### Exercise details
Your task is to repeat exactly the lines below between the line holding "Kolkata (941, 2113)" and the line holding "Website (70, 1717)", inclusive, and only those.

Data extracted from a collection:
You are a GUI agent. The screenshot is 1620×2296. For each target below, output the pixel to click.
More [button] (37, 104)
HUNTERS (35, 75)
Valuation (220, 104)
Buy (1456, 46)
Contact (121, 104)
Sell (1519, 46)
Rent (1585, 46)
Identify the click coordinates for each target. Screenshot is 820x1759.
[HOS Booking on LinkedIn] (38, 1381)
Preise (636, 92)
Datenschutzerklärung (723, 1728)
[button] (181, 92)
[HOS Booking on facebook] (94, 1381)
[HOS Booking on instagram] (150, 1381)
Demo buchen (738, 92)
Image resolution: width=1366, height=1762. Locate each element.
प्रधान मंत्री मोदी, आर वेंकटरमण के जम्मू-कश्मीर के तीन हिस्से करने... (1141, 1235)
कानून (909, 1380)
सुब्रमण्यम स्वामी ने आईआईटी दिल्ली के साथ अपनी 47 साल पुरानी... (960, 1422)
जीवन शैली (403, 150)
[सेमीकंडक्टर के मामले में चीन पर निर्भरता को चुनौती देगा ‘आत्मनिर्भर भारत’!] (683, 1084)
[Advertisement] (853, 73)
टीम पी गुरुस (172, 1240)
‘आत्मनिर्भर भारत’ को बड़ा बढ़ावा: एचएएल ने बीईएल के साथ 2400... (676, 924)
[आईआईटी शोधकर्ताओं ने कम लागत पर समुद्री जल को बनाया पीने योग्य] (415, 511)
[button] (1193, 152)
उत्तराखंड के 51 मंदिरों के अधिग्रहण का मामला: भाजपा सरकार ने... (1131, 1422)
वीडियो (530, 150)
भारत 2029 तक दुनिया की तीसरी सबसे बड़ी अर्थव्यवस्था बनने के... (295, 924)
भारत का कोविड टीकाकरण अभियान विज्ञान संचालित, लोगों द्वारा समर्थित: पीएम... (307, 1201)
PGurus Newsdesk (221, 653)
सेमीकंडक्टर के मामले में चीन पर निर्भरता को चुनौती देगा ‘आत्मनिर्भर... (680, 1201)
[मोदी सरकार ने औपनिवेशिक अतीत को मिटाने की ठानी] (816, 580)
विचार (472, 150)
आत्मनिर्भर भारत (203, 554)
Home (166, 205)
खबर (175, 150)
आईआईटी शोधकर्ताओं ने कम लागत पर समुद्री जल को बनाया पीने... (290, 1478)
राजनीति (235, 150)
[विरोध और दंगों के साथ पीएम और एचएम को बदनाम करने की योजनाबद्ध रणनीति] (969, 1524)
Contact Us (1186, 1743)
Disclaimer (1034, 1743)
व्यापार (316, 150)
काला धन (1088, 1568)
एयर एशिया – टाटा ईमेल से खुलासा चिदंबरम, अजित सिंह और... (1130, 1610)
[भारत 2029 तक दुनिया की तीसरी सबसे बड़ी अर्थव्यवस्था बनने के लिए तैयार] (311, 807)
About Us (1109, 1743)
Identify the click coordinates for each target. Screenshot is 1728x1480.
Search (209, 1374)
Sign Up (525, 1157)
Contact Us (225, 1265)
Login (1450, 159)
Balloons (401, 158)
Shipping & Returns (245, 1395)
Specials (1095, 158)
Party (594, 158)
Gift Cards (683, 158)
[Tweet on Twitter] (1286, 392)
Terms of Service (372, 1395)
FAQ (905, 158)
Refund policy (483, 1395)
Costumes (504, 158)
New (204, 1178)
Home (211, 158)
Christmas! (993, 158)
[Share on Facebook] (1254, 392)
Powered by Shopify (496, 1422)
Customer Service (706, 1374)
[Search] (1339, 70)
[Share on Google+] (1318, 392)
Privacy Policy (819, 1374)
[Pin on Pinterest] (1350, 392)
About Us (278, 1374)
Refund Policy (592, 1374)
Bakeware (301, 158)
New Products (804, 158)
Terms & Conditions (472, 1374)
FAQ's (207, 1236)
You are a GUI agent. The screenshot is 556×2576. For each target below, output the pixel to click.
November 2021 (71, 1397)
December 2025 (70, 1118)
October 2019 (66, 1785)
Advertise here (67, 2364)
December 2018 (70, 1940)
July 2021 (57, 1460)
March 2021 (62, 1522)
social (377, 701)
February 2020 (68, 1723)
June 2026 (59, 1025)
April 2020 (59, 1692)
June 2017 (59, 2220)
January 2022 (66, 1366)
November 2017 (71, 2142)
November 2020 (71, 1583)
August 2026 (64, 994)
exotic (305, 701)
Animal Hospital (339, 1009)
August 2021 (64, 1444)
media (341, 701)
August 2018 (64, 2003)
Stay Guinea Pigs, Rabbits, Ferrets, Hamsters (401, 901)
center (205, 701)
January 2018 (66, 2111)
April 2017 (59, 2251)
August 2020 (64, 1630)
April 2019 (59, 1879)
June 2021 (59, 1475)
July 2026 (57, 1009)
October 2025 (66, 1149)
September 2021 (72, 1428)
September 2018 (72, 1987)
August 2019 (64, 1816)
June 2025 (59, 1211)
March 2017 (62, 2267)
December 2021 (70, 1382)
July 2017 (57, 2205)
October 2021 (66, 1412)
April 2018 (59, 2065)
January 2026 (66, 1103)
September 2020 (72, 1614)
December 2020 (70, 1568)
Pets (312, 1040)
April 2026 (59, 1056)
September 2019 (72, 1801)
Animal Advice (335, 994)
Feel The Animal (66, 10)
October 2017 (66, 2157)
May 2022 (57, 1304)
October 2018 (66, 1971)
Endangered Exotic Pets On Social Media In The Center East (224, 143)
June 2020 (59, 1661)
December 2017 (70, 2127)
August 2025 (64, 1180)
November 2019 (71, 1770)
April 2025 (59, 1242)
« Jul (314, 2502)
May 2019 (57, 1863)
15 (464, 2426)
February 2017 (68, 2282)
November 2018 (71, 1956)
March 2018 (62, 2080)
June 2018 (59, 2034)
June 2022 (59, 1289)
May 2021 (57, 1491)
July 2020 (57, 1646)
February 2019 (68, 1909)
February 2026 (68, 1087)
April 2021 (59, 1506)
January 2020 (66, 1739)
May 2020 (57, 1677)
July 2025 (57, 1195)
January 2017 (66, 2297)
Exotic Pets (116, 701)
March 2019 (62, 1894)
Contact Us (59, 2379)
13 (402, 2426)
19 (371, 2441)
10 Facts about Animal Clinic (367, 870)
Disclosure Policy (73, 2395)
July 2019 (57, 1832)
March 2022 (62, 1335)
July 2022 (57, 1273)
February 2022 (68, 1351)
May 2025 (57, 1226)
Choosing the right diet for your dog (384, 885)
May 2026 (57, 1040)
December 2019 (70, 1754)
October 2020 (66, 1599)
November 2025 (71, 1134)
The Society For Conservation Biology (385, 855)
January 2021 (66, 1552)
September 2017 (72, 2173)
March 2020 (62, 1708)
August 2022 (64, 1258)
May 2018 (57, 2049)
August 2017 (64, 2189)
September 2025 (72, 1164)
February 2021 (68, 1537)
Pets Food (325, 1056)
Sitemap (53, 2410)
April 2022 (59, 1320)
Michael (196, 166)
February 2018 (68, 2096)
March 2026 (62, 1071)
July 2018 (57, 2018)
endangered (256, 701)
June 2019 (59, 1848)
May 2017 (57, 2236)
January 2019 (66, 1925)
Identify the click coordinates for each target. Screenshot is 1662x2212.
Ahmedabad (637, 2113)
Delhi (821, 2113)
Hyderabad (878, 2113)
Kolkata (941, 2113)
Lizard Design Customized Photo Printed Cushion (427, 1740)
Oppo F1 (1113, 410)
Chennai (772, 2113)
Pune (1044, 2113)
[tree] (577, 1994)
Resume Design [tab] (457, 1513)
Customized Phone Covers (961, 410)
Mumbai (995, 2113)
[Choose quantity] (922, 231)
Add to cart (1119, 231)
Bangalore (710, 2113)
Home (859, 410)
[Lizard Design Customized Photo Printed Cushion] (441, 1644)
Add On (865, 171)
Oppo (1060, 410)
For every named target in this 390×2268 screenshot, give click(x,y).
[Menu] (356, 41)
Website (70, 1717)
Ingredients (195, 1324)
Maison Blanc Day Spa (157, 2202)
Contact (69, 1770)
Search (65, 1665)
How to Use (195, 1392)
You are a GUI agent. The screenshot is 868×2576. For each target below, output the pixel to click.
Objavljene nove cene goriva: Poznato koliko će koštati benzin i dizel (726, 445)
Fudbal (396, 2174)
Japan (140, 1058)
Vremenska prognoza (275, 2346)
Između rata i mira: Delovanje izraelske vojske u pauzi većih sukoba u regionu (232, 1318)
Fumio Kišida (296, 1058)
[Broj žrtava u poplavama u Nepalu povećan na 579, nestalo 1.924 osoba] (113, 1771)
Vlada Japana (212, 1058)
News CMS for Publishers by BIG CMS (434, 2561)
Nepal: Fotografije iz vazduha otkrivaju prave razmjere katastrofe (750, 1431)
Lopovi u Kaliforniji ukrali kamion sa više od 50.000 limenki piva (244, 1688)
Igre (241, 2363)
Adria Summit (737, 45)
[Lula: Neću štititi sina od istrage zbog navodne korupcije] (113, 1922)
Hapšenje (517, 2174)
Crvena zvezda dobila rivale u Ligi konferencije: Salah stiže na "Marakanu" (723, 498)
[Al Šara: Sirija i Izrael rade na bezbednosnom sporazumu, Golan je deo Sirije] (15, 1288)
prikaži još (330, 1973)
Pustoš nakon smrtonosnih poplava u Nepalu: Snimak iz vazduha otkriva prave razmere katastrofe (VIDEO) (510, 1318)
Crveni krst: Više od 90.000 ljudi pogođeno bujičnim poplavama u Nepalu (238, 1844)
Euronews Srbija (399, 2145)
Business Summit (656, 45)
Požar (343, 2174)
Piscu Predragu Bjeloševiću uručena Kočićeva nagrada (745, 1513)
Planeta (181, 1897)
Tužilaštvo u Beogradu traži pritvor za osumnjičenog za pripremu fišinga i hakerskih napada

### Task answer
Kolkata (941, 2113)
Lizard Design Customized Photo Printed Cushion (427, 1740)
Oppo F1 (1113, 410)
Chennai (772, 2113)
Pune (1044, 2113)
[tree] (577, 1994)
Resume Design [tab] (457, 1513)
Customized Phone Covers (961, 410)
Mumbai (995, 2113)
[Choose quantity] (922, 231)
Add to cart (1119, 231)
Bangalore (710, 2113)
Home (859, 410)
[Lizard Design Customized Photo Printed Cushion] (441, 1644)
Add On (865, 171)
Oppo (1060, 410)
For every named target in this 390×2268 screenshot, give click(x,y).
[Menu] (356, 41)
Website (70, 1717)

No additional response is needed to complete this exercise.